Monday 4 July 2005

The greatest player ever.

There was some discussion on the BBC yesterday about whether Roger Federer was as good as Pete Sampras. My opinion is that Sampras didn't even come close. Even if, ten years from now, Federer ends up having won fewer titles — which, on present form, looks spectacularly unlikely — he will still have been the better player.
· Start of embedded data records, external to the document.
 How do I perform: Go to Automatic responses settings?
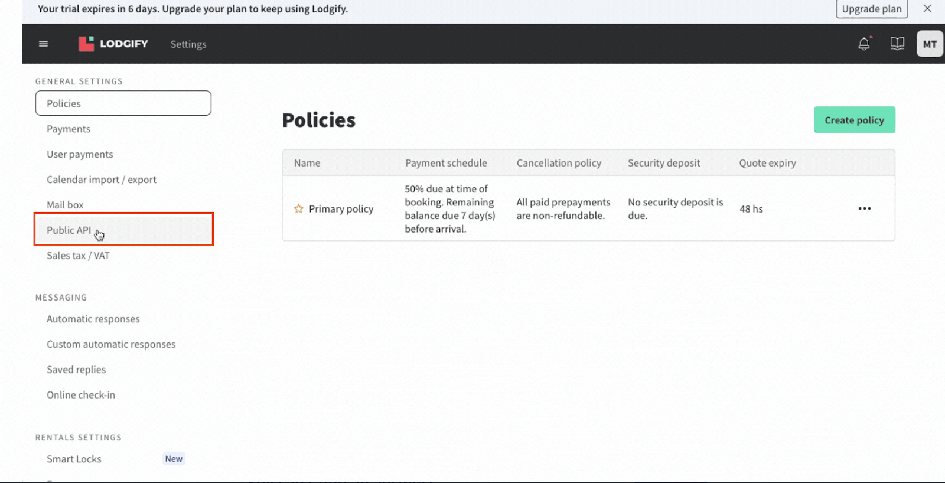tap(93, 319)
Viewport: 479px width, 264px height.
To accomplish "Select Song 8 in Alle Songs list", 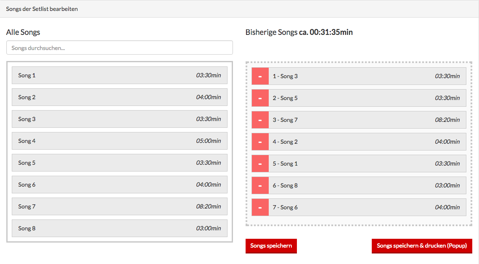I will [119, 228].
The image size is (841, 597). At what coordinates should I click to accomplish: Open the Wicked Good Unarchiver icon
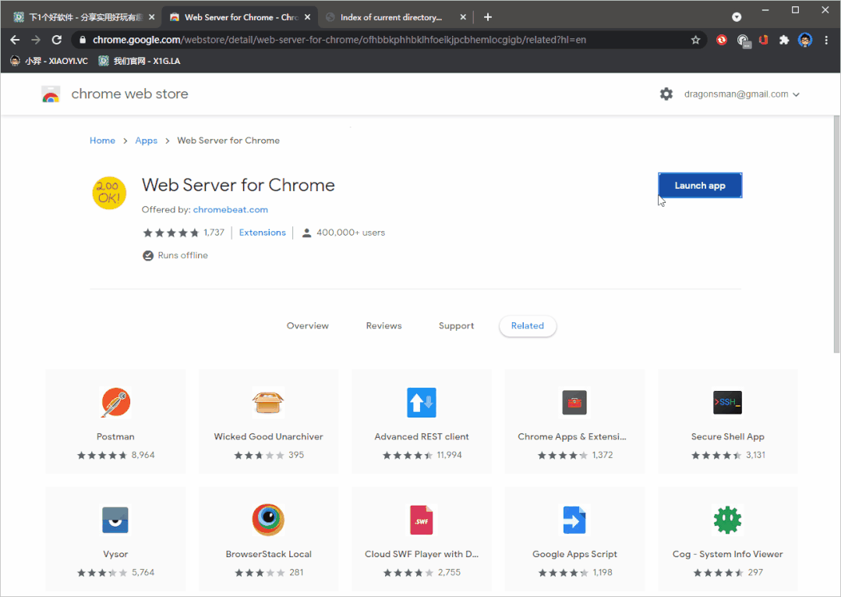coord(268,403)
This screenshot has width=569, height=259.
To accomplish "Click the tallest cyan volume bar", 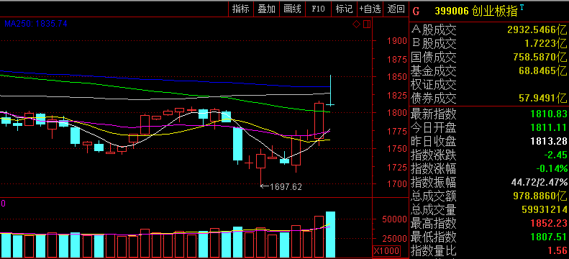I will 331,235.
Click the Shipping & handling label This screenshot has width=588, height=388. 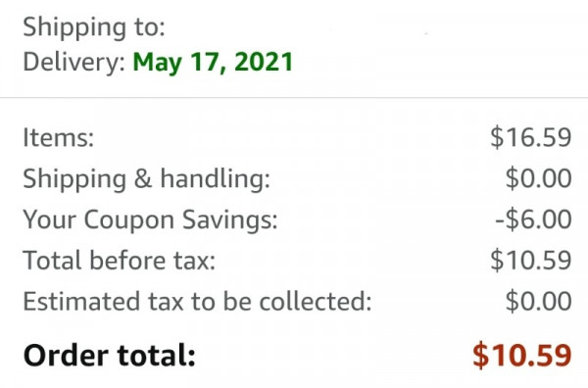click(146, 179)
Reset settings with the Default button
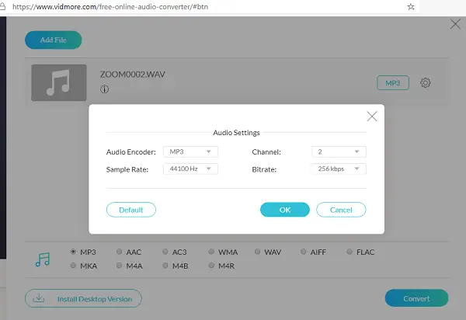The width and height of the screenshot is (466, 320). [x=131, y=210]
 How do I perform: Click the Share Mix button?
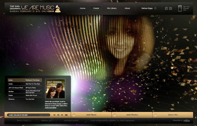click(x=173, y=115)
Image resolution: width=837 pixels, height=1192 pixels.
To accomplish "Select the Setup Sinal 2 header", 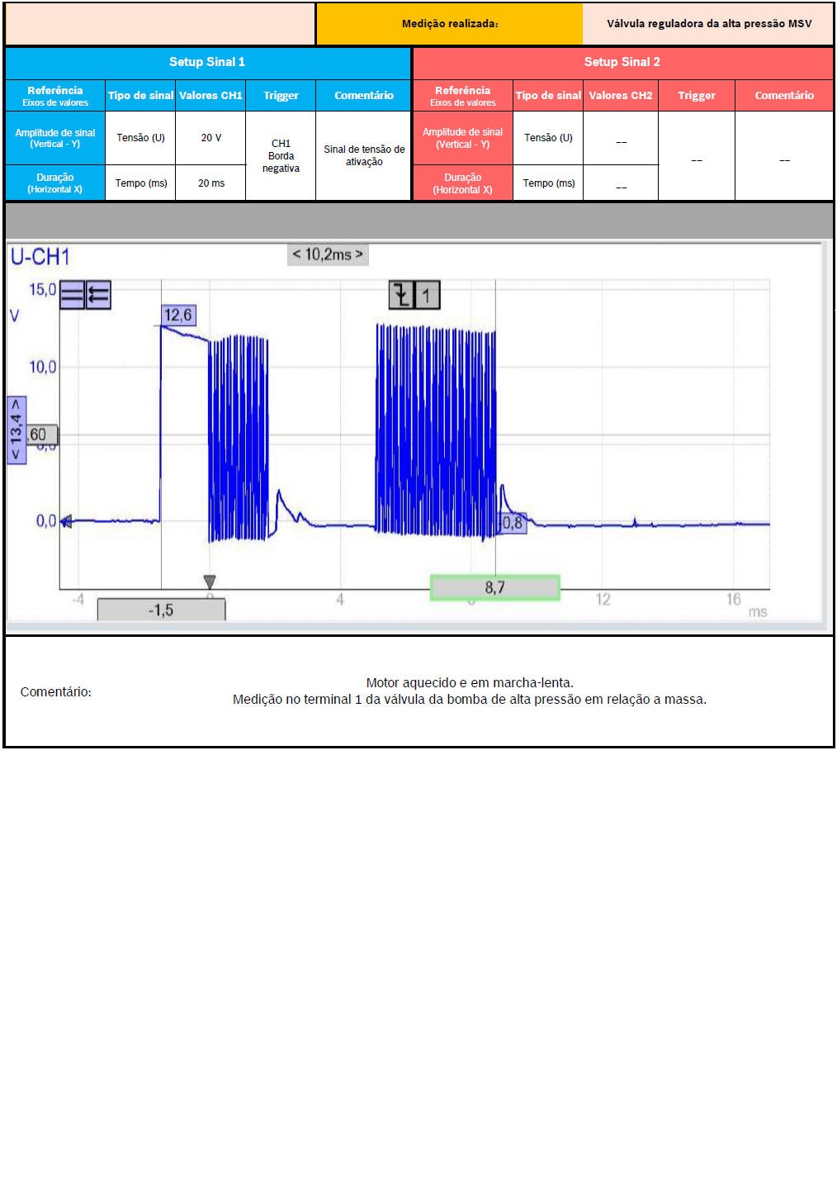I will click(x=622, y=62).
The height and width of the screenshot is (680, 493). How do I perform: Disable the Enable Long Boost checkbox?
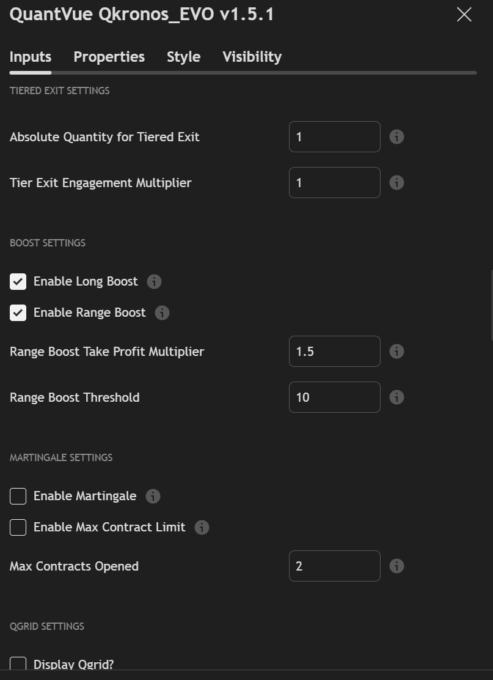(18, 282)
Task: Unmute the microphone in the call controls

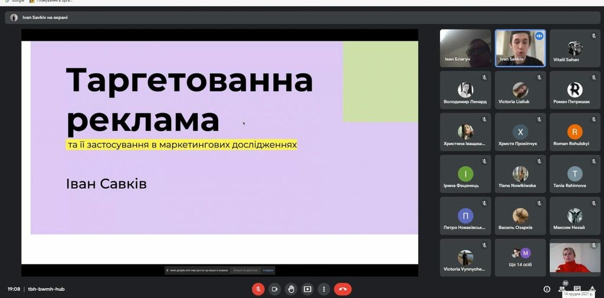Action: 258,289

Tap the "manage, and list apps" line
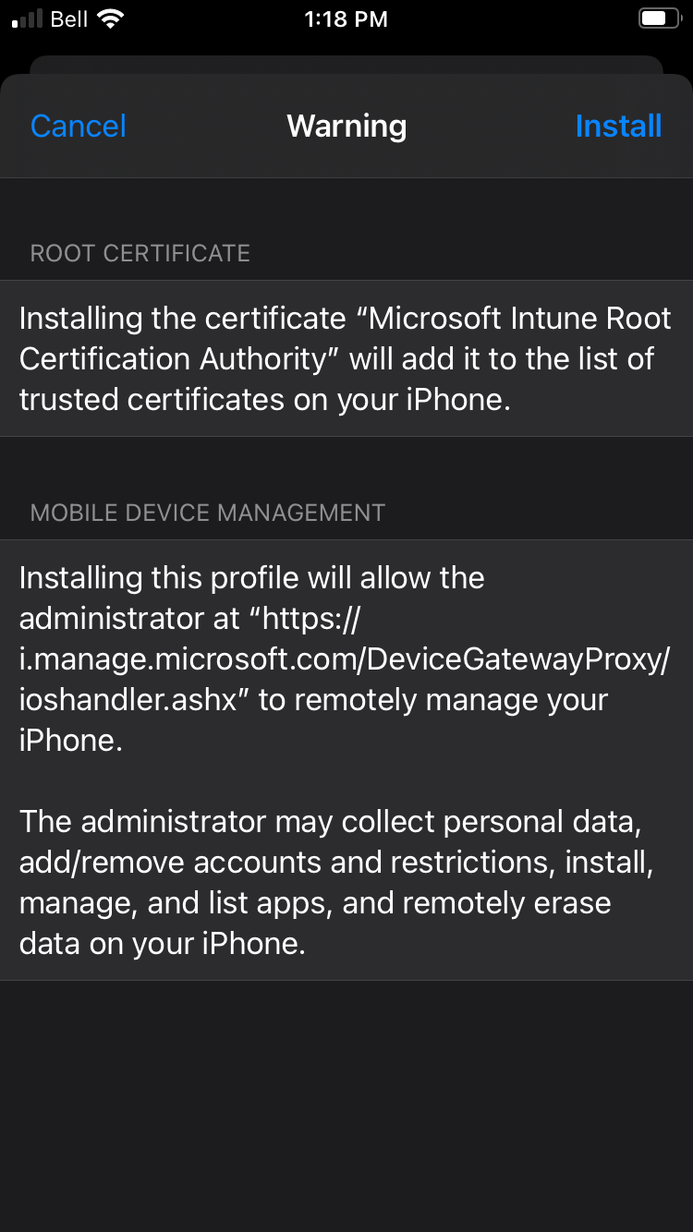[x=314, y=903]
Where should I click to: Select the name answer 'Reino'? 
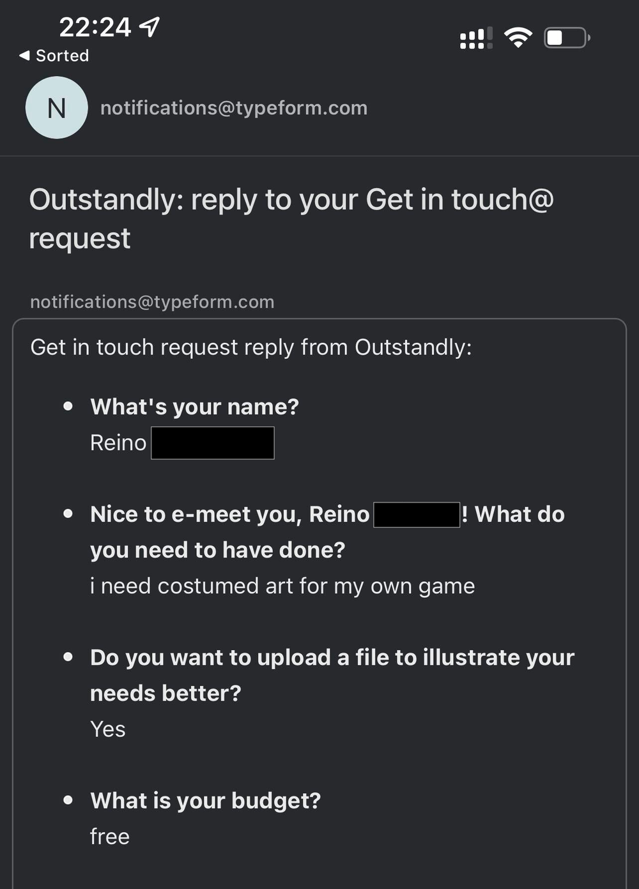click(x=118, y=443)
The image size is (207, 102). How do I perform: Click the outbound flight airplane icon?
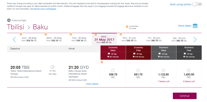(9, 20)
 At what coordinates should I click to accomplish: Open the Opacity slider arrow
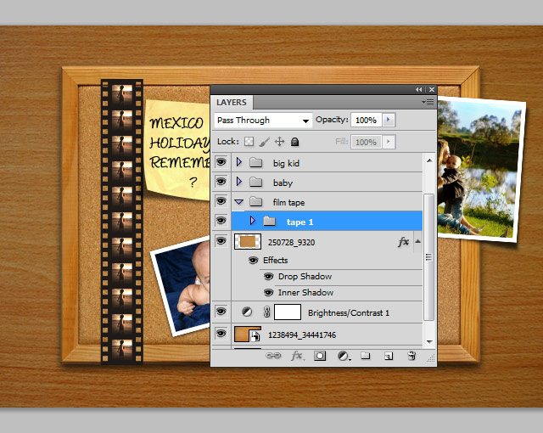[389, 121]
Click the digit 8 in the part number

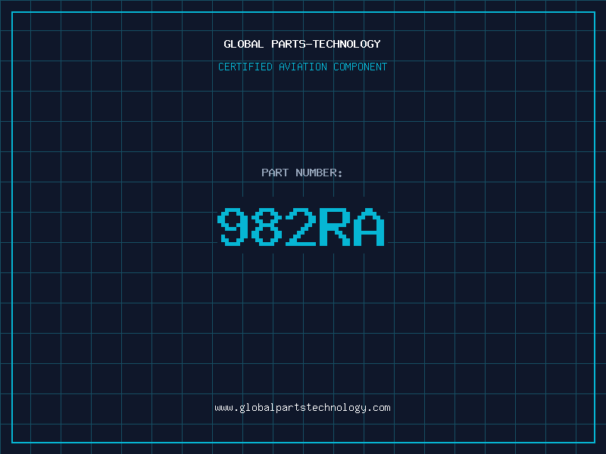(267, 228)
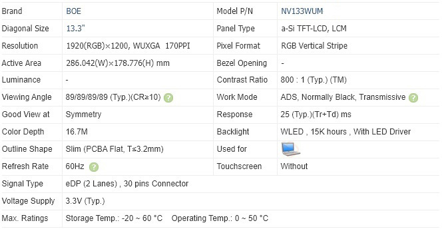Click the help icon next to Work Mode value

tap(413, 98)
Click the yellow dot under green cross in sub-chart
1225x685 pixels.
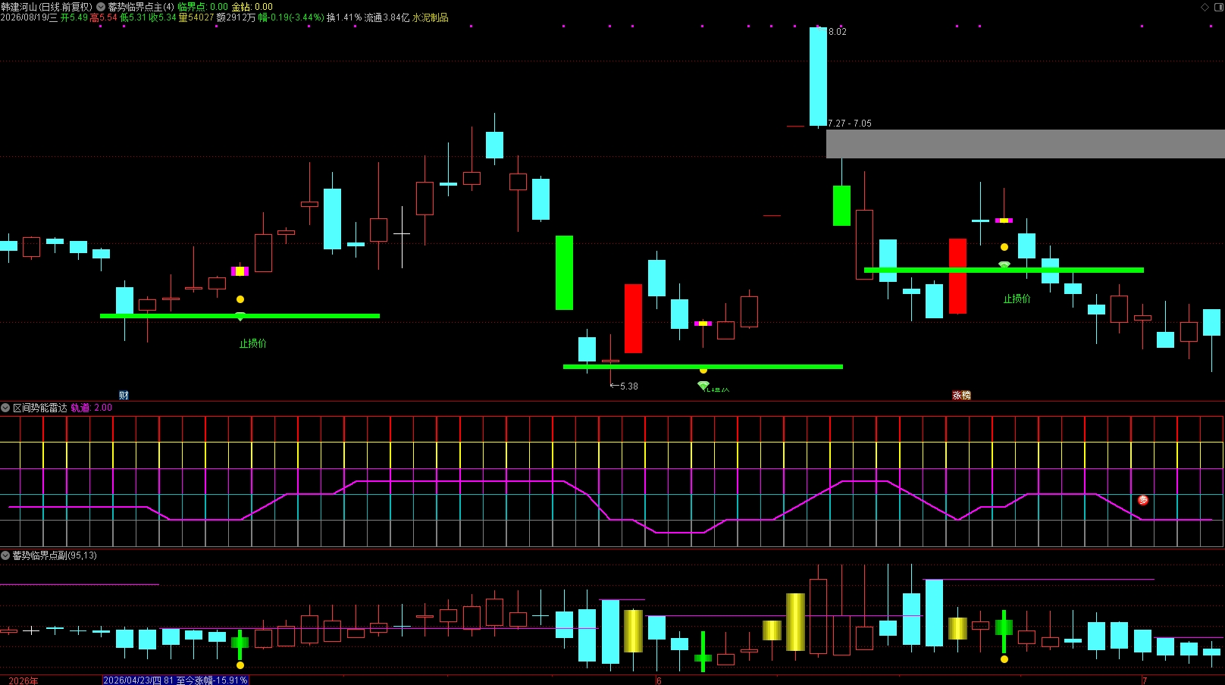point(240,665)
Here's why: when you watched Sampras play, you watched to see whether he'd win. He was probably going to win, yes, but there were a handful of players, such as Agassi, who could beat him, so there was always the chance he'd lose. With Federer, you watch knowing that he's going to win. If his opponent manages to take it to four sets, that's practically a victory for them. There simply is no-one in the world right now who even stands a chance against him. Look at yesterday's final: sweat dripping off Andy Roddick as he played his heart out and demonstrated exactly why he was seeded 2, playing a game that would have decimated any other player in the world; Federer hardly appearing to exert himself at all as he pretty much ignored Roddick's brilliance and just stomped all over him. He's so good it's actually funny. Roddick was laughing.

When the big servers first came on the scene, the game got boring for a while as they aced their way through matches. And then along came Agassi, the great returner of serve, and they were buggered. Nowadays, every player can return the big serves, and the game's evened up again. Similarly, sometime in the next few years, a player will come along who has figured out how to beat Federer, and more will follow. And then the whole game is going to make a quantum leap of entertainingness: just imagine two players of Federer's quality battling it out. I can't wait.

The weird thing is that, even though every Federer match is a foregone conclusion, it's still great fun to watch. It's just amazing that anyone is that good. And he's so nice.